Huntington Disease (HD) is a genetically inherited disorder of the central nervous system.  It involves gradual loss of nerve cells in the brain.  HD is named after Dr George Huntington who recognised that it was an inherited condition in 1872.  HD usually develops in adults and can cause both men and women a wide range of symptoms.  The symptoms of HD usually develops when people are between their 30's to their 50's.  Although this can vary from person to person, even in the same family, some may start earlier and others may start later. 

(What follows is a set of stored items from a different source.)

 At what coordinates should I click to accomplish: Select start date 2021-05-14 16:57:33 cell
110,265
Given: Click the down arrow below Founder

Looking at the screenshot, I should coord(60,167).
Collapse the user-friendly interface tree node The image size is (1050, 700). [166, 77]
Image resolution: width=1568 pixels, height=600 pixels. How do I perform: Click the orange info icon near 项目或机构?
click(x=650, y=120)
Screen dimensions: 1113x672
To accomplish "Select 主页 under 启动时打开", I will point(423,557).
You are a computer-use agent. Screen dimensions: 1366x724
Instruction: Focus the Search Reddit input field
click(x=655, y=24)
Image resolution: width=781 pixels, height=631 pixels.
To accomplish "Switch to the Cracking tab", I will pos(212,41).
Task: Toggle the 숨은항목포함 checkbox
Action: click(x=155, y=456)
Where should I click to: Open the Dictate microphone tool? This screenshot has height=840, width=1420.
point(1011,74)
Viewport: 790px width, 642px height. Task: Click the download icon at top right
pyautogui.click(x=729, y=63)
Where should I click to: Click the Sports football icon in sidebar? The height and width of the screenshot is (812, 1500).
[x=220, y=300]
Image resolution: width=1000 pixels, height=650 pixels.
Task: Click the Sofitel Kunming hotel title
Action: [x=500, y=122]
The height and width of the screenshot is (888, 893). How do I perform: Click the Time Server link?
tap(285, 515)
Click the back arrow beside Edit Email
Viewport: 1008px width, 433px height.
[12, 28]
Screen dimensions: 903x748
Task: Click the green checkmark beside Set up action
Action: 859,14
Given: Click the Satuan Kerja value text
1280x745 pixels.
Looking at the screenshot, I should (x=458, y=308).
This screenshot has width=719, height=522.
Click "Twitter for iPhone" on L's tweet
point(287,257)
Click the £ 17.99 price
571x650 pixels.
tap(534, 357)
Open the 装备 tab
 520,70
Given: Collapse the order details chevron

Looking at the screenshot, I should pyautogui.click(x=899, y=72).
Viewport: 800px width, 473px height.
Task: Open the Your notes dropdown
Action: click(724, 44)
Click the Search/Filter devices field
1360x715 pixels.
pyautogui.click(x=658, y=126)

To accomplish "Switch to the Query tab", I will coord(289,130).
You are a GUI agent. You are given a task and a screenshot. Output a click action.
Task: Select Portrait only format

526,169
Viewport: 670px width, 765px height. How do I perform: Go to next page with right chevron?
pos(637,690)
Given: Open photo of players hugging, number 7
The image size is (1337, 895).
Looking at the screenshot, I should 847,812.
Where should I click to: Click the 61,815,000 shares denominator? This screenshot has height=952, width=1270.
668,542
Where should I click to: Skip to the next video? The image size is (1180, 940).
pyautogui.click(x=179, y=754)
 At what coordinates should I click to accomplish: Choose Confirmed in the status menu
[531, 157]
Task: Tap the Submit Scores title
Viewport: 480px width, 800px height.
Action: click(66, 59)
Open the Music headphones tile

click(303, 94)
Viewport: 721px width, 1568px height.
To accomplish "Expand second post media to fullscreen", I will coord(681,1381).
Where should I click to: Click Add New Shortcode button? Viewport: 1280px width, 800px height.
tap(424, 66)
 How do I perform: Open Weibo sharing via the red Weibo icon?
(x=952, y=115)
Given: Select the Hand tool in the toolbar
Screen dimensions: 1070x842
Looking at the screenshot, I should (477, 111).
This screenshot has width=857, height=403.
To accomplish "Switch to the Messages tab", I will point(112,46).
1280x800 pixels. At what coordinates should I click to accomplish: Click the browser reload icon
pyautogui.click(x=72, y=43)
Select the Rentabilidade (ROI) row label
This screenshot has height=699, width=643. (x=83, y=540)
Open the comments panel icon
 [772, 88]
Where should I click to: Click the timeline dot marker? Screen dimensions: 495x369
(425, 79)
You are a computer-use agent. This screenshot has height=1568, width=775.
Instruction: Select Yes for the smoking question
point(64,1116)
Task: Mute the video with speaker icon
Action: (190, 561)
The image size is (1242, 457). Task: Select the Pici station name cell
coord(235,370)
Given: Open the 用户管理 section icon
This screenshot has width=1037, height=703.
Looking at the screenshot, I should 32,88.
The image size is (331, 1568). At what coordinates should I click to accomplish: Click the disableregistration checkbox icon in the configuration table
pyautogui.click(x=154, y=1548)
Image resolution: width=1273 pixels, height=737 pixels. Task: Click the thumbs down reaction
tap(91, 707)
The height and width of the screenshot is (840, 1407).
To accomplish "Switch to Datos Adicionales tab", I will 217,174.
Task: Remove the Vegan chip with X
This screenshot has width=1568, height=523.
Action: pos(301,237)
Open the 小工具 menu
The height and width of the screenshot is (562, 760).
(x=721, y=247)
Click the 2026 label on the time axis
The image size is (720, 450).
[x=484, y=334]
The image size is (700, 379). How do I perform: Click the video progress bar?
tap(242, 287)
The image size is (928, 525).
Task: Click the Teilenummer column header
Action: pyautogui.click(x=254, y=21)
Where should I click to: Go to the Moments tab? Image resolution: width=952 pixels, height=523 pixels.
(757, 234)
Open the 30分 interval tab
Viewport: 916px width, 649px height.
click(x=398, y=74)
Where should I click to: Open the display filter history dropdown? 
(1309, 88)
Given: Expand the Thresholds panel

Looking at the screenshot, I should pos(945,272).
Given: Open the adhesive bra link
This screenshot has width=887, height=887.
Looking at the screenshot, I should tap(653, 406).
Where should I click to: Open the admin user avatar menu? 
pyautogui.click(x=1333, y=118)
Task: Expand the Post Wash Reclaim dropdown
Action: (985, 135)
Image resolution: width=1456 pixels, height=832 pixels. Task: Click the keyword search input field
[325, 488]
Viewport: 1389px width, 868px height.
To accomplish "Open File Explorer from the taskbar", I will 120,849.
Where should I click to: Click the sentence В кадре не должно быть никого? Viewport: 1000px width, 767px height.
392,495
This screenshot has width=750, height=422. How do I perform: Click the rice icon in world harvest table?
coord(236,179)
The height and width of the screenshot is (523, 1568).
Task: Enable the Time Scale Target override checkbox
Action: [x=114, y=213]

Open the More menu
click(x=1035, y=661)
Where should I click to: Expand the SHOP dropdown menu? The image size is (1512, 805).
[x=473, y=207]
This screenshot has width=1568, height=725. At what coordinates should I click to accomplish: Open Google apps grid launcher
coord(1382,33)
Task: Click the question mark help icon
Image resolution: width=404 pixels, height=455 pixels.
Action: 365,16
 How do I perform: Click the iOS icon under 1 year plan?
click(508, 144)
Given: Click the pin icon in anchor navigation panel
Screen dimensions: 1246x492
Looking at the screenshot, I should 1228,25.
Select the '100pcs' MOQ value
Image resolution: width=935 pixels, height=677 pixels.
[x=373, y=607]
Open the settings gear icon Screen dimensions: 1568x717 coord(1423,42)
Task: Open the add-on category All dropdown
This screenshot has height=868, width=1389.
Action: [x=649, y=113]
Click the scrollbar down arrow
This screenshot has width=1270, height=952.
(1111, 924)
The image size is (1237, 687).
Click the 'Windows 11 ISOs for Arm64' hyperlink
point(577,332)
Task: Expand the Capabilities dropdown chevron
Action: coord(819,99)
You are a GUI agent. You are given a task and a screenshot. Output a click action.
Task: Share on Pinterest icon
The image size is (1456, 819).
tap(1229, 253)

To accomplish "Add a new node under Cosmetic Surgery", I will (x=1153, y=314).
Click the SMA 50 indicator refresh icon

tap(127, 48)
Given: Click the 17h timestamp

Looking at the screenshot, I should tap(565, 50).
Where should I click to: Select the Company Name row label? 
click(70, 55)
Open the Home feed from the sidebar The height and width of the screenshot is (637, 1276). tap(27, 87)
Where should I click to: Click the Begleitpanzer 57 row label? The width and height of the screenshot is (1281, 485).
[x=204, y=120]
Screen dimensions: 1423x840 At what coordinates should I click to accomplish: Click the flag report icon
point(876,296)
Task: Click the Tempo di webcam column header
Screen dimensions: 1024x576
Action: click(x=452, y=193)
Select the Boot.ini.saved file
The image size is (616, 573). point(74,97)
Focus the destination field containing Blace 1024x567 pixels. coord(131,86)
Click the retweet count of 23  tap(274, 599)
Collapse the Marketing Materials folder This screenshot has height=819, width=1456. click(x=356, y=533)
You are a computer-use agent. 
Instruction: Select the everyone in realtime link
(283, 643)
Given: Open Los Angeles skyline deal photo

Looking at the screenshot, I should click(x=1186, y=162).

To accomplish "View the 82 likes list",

Early symptoms include slight, uncontrollable muscular movements, stumbling and clumsiness, lack of concentration and short-term memory lapses, depression and changes of mood, sometimes including aggressive or anti-social behaviour.  There will be great strain placed on relationships especially when temper outbursts are directed towards the partner.  Later in the illness, people may experience different symptoms and these can vary from person to person.  They may include involuntary movements, difficulty in speech and swallowing, emotional changes such as frustration, mood swings, depression, stubbornness and weight loss.  In the later stages of HD, full nursing care will be needed. 

HD is inherited as a dominant trait.  Any parent who carries the faulty gene will have a child who has a 50-50 chance of inheriting the same faulty gene.  However, if a child does not inherit the gene they cannot pass it on to their own children.  The chain of inheritance is then broken. 

There is no treatment or cure for HD at this moment.  There is also no treatment to slow the progression of the disease.  There are some prescription drugs that can help control some of the symptoms especially the involuntary movements and psychiatric conditions such as depression and mood swings.  Speech therapy can improve speech and swallowing problems.  A high calorie diet can prevent weight loss and improve symptoms such as involuntary movements or behavioural problems.   

Predictive testing determines if a person has inherited the faulty gene that causes HD.  Predictive testing allows for family members over the age of 18 years old to find out if they are at risk before any clinical signs present.  Predictive testing cannot show the age at which they will develop the disease.

Genetic counselling is strongly recommended.  Genetic counselling provides information on the condition, its inheritance pattern, risks to other family members and the prognosis.